If FarmWife could afford a more high-tech divider system, then perhaps we would use something different. One day, we may even have real gates.

Here, then, is my barn in progress. Please forgive the absence of siding and the incompletely-papered walls.

Goat accomodations.
Note the abundance of alfalfa and a terribly obstructive gate barring entry to me, Fenway Bartholomule.
Pardon the lumber pile, which will be moving, and observe the little blue barn in the distance:
it belongs to the neighbors, and FarmWife can finally stop coveting it! 

Hay storage. Someday, we shall have a real floor. Today, we have this tarp-strewn platform.
 It's classic Wickersham style at its best. 

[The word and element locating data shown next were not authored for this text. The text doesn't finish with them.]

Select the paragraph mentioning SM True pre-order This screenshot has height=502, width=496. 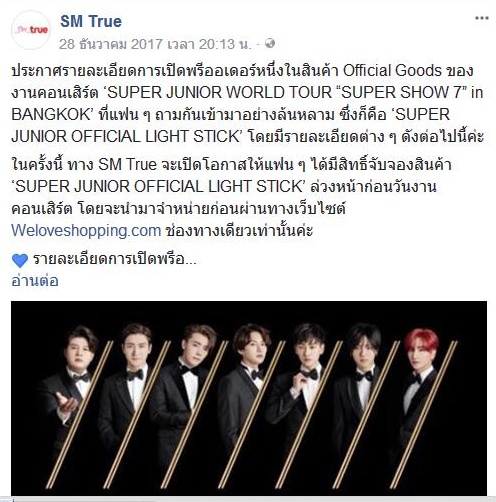tap(231, 197)
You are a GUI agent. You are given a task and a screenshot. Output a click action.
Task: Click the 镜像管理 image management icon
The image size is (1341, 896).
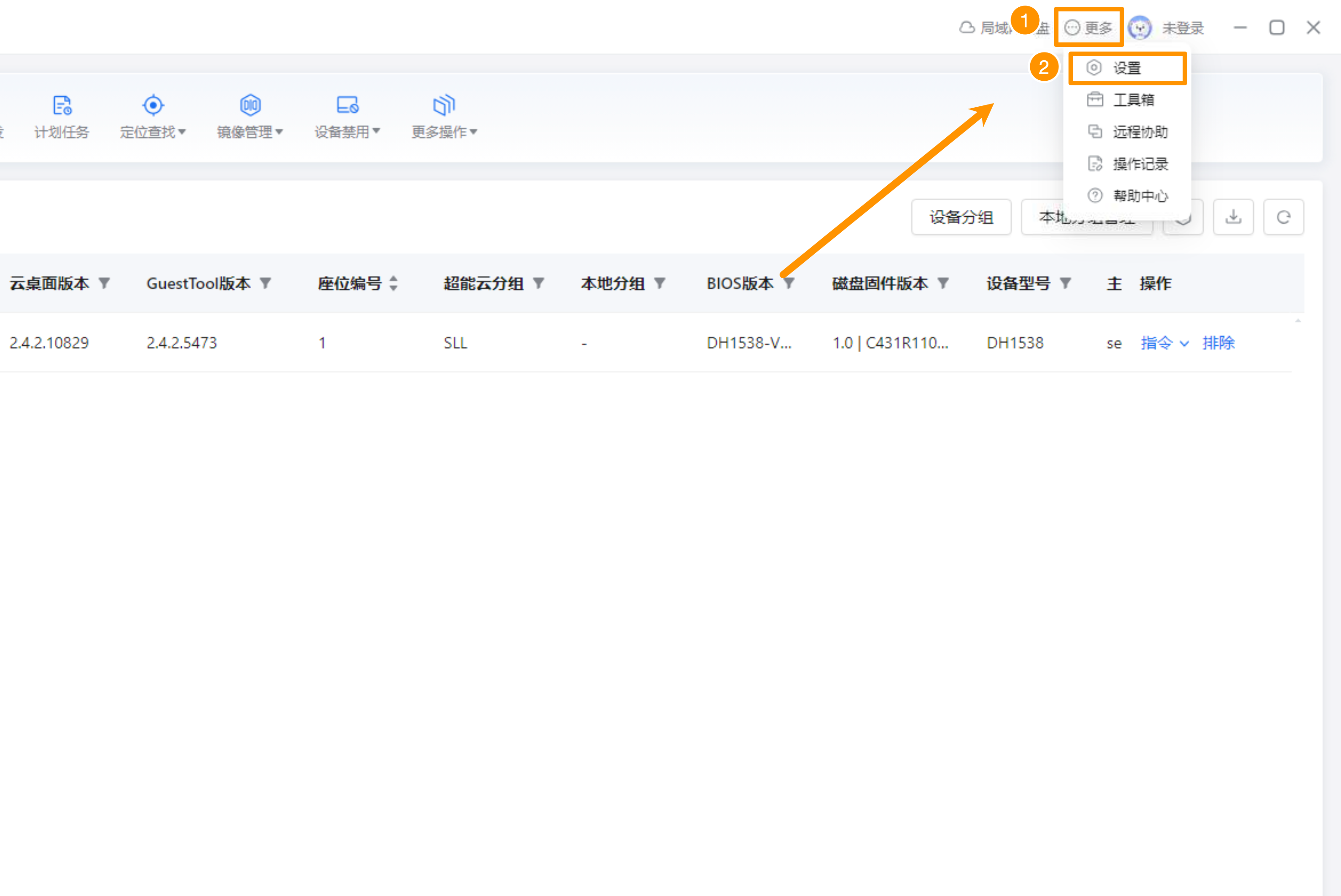pyautogui.click(x=250, y=105)
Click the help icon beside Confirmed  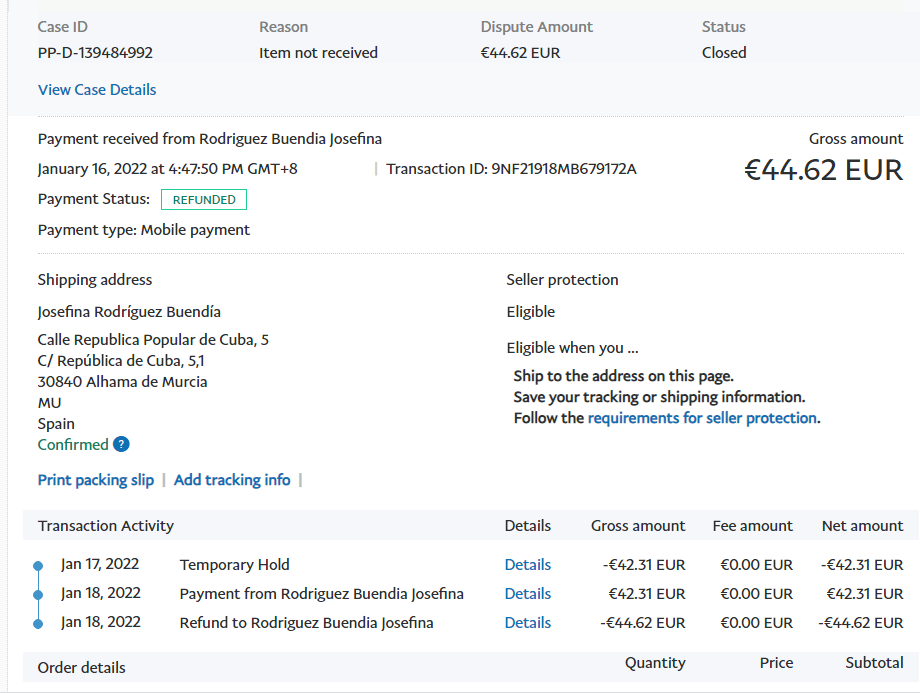tap(121, 445)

Me, Fenway Bartholomule, standing in the spot where alfalfa used to be served
back when the goats had a shed-within-a-shed. The lopsided construct in the background is FarmWife's
attempt at building a goat shed. It is about to serve the third of three purposes: first, it sheltered Burzom, Bowdoin, and Briony Bluebell during weaning. Second, it allowed FarmWife to better understand the limits of her carpentry skills. Third, it will accomodate ducks when we add them to the family in March. 
The barn viewed from the south. Note the ample overhang, under which FarmHusband will place his lumber.

Barn from the East. Note roof height, the better for to stack hay beneath.
 The cruddy row of bent-up gates is a temporary solution to keep us from eating the felt paper before the barn is sided. 

Me, Fenway Bartholomule, basking in the ambient light which is allowed in by transparent roof panels.
It's February in Western Washington—we can use all the light we can get. Note the flags, which are a nod to
Save Your Ass Equine Rescue who recently decorated their new quarantine barn with same.